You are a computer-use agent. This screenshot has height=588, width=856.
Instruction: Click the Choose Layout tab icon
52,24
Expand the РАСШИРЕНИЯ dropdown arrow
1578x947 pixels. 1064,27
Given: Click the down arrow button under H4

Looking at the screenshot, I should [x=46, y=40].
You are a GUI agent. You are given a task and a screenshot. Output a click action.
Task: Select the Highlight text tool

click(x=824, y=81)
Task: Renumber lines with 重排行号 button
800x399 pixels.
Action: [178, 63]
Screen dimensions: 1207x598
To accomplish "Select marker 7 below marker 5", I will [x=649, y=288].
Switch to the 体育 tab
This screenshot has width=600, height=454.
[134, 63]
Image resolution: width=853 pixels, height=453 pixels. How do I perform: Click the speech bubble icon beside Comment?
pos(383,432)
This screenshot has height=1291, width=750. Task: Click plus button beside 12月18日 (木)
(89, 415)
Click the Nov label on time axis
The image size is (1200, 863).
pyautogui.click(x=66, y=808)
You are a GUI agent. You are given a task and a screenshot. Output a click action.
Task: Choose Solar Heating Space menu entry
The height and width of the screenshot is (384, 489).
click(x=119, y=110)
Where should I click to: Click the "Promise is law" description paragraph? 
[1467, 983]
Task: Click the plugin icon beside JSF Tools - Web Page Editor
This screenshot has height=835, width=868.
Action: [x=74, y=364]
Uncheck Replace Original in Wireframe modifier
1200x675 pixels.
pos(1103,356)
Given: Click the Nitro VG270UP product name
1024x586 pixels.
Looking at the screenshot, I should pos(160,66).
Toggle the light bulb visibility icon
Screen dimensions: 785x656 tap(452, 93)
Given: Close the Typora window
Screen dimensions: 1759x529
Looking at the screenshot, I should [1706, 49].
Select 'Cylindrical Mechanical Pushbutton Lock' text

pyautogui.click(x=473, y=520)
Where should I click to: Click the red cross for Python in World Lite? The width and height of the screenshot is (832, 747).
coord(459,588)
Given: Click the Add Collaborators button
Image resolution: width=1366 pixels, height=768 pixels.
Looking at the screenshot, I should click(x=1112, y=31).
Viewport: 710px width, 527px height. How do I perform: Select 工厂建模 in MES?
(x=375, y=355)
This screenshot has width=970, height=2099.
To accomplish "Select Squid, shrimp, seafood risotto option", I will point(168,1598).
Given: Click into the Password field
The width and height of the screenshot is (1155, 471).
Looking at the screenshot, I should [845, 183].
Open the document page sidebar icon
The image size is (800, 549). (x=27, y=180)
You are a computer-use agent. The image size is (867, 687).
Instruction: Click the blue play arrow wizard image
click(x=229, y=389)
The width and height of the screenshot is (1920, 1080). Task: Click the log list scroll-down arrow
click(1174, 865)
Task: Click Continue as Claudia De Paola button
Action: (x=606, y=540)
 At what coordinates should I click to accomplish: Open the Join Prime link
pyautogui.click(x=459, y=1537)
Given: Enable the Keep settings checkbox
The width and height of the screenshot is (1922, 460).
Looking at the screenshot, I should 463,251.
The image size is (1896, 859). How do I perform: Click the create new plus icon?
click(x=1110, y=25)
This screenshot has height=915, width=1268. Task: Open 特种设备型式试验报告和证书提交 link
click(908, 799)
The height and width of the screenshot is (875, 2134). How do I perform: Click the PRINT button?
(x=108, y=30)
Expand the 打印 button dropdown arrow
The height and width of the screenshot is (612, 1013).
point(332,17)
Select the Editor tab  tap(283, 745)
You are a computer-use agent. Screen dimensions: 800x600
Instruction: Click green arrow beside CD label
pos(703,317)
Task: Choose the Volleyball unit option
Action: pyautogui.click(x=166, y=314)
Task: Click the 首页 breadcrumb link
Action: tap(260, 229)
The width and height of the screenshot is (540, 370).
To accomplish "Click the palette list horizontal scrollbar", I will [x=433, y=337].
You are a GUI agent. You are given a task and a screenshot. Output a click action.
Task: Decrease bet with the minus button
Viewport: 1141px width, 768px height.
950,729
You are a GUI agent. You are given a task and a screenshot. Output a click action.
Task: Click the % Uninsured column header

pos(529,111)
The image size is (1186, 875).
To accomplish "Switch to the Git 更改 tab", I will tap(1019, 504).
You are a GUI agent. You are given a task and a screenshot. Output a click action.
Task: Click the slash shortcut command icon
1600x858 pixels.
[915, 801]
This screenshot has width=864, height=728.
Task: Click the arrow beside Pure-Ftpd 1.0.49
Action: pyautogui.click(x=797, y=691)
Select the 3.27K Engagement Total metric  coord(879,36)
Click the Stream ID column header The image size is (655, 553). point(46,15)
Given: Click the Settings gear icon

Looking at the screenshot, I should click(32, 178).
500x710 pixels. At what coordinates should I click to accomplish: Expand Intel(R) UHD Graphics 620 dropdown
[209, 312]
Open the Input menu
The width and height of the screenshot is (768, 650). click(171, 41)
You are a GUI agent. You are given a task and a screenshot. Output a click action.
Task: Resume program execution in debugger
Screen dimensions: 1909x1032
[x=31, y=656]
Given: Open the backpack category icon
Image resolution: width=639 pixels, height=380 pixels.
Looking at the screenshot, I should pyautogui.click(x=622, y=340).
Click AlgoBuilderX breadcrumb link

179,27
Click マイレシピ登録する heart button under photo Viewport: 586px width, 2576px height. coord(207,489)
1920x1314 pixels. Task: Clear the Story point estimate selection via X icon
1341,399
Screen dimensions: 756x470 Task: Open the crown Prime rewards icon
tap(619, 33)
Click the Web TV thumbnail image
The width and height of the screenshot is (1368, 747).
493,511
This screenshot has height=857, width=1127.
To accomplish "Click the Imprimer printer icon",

---*---

→ **EXERCISE OBJECTIVE**
Give the number of lines in the listing that contain the word "with", leaving out all other words.

→ **OUTPUT BELOW**
2